#### Dataset entries:
########

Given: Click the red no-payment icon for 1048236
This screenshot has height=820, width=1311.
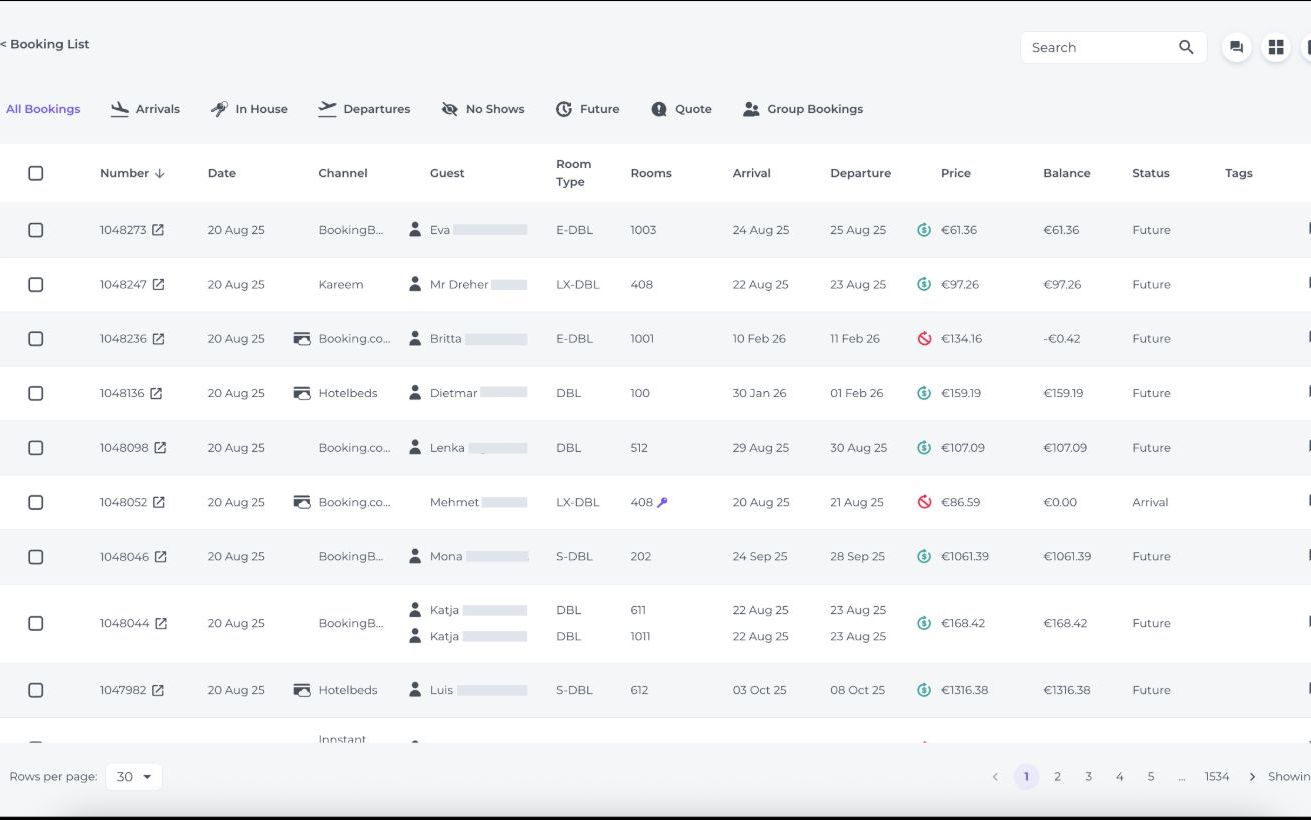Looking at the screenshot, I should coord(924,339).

########

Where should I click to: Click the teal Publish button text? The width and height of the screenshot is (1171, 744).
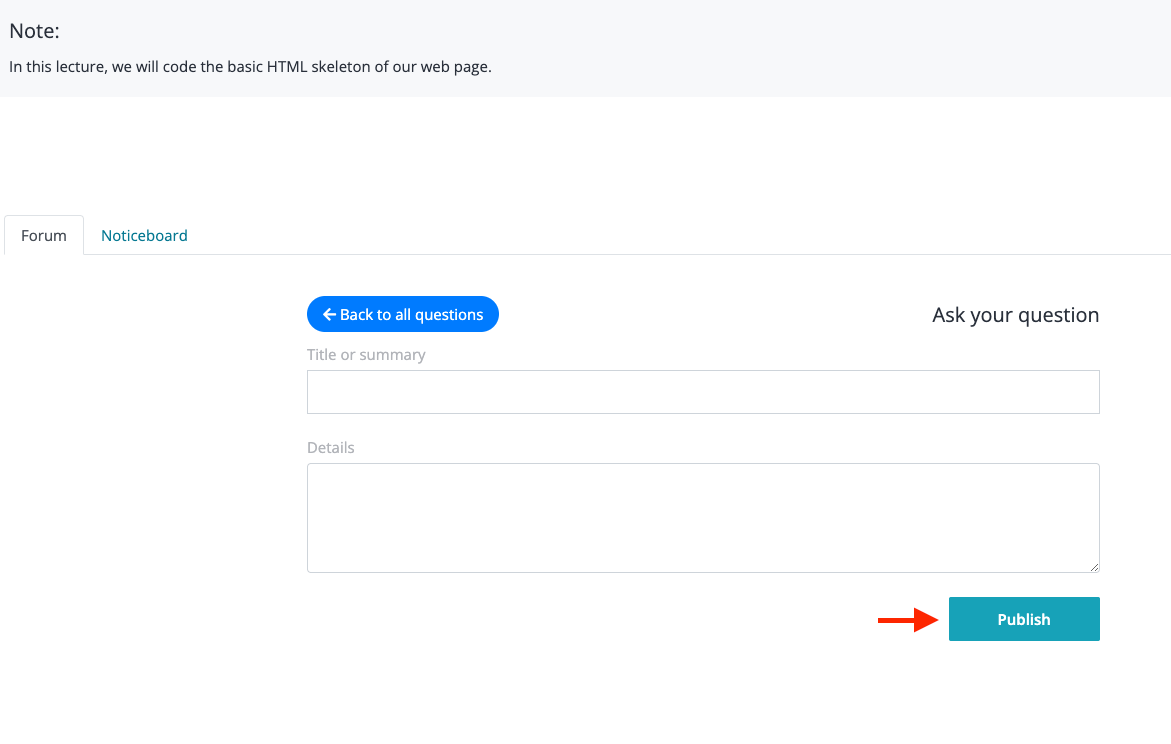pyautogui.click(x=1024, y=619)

########

Put the listing from the line with "Given: Click the" up to and including the line with "Looking at the" into a two-column CSV with the columns instruction and response. Give one row per entry, with its text and its answer each in a single quoted field and line breaks replaced by spaces, and leave the pictures out.

instruction,response
"Given: Click the red no-payment icon for 1048236 This screenshot has height=820, width=1311.","Looking at the screenshot, I should coord(924,339)."